* Görevin *
Aşağıdaki materyali, "Identify the location of" ifadesinin geçtiği her yerde onu "Find the location of" ile değiştirerek düzenleyin. Geri kalan her şey olduğu gibi kalsın.

Çıkarılan kayıtlar:
====
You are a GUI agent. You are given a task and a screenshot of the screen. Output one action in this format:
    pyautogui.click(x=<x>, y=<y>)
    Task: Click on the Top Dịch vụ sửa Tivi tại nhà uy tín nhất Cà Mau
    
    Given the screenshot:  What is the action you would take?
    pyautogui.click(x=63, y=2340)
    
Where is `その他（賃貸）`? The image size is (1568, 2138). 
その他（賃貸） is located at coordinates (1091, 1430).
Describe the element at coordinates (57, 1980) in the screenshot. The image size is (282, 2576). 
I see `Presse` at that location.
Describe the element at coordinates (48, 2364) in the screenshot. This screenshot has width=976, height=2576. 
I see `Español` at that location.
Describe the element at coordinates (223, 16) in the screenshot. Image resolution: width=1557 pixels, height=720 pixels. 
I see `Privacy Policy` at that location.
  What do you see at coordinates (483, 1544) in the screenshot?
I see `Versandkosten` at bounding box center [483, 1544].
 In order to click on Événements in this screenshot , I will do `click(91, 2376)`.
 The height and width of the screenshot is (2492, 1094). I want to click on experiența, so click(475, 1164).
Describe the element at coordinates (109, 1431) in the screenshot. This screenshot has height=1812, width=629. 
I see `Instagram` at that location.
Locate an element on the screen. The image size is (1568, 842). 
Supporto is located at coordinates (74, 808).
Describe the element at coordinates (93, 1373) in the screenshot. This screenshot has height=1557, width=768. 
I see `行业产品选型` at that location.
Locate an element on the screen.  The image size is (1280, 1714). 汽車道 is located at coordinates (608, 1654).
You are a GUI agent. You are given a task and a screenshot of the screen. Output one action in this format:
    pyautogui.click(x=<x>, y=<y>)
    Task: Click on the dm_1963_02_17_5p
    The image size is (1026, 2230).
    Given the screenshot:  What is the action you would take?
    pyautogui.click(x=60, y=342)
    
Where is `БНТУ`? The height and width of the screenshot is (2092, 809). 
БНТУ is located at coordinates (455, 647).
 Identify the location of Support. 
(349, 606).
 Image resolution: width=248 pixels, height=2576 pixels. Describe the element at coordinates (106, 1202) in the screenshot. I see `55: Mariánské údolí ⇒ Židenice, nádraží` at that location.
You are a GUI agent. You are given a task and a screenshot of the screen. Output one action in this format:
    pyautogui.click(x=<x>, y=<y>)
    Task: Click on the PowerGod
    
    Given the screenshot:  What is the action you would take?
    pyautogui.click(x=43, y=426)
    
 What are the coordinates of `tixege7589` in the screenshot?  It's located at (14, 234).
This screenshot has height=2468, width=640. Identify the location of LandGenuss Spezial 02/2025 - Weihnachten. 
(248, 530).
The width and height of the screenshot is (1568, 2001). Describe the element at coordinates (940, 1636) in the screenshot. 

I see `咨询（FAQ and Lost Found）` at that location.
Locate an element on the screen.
====
* Doğru sonuç *
You are a GUI agent. You are given a task and a screenshot of the screen. Output one action in this format:
    pyautogui.click(x=<x>, y=<y>)
    Task: Click on the Top Dịch vụ sửa Tivi tại nhà uy tín nhất Cà Mau
    
    Given the screenshot:  What is the action you would take?
    pyautogui.click(x=63, y=2340)
    
Where is `その他（賃貸）`? The image size is (1568, 2138). 
その他（賃貸） is located at coordinates (1091, 1430).
Describe the element at coordinates (57, 1980) in the screenshot. The image size is (282, 2576). 
I see `Presse` at that location.
Describe the element at coordinates (48, 2364) in the screenshot. This screenshot has width=976, height=2576. 
I see `Español` at that location.
Describe the element at coordinates (223, 16) in the screenshot. Image resolution: width=1557 pixels, height=720 pixels. 
I see `Privacy Policy` at that location.
  What do you see at coordinates (483, 1544) in the screenshot?
I see `Versandkosten` at bounding box center [483, 1544].
 In order to click on Événements in this screenshot , I will do `click(91, 2376)`.
 The height and width of the screenshot is (2492, 1094). I want to click on experiența, so click(475, 1164).
Describe the element at coordinates (109, 1431) in the screenshot. This screenshot has height=1812, width=629. 
I see `Instagram` at that location.
Locate an element on the screen. The image size is (1568, 842). 
Supporto is located at coordinates (74, 808).
Describe the element at coordinates (93, 1373) in the screenshot. This screenshot has height=1557, width=768. 
I see `行业产品选型` at that location.
Locate an element on the screen.  The image size is (1280, 1714). 汽車道 is located at coordinates (608, 1654).
You are a GUI agent. You are given a task and a screenshot of the screen. Output one action in this format:
    pyautogui.click(x=<x>, y=<y>)
    Task: Click on the dm_1963_02_17_5p
    The image size is (1026, 2230).
    Given the screenshot:  What is the action you would take?
    pyautogui.click(x=60, y=342)
    
Where is `БНТУ`? The height and width of the screenshot is (2092, 809). 
БНТУ is located at coordinates (455, 647).
 Find the location of Support. 
(349, 606).
 Image resolution: width=248 pixels, height=2576 pixels. Describe the element at coordinates (106, 1202) in the screenshot. I see `55: Mariánské údolí ⇒ Židenice, nádraží` at that location.
You are a GUI agent. You are given a task and a screenshot of the screen. Output one action in this format:
    pyautogui.click(x=<x>, y=<y>)
    Task: Click on the PowerGod
    
    Given the screenshot:  What is the action you would take?
    pyautogui.click(x=43, y=426)
    
 What are the coordinates of `tixege7589` in the screenshot?  It's located at (14, 234).
This screenshot has height=2468, width=640. Find the location of LandGenuss Spezial 02/2025 - Weihnachten. 
(248, 530).
The width and height of the screenshot is (1568, 2001). Describe the element at coordinates (940, 1636) in the screenshot. 

I see `咨询（FAQ and Lost Found）` at that location.
Locate an element on the screen.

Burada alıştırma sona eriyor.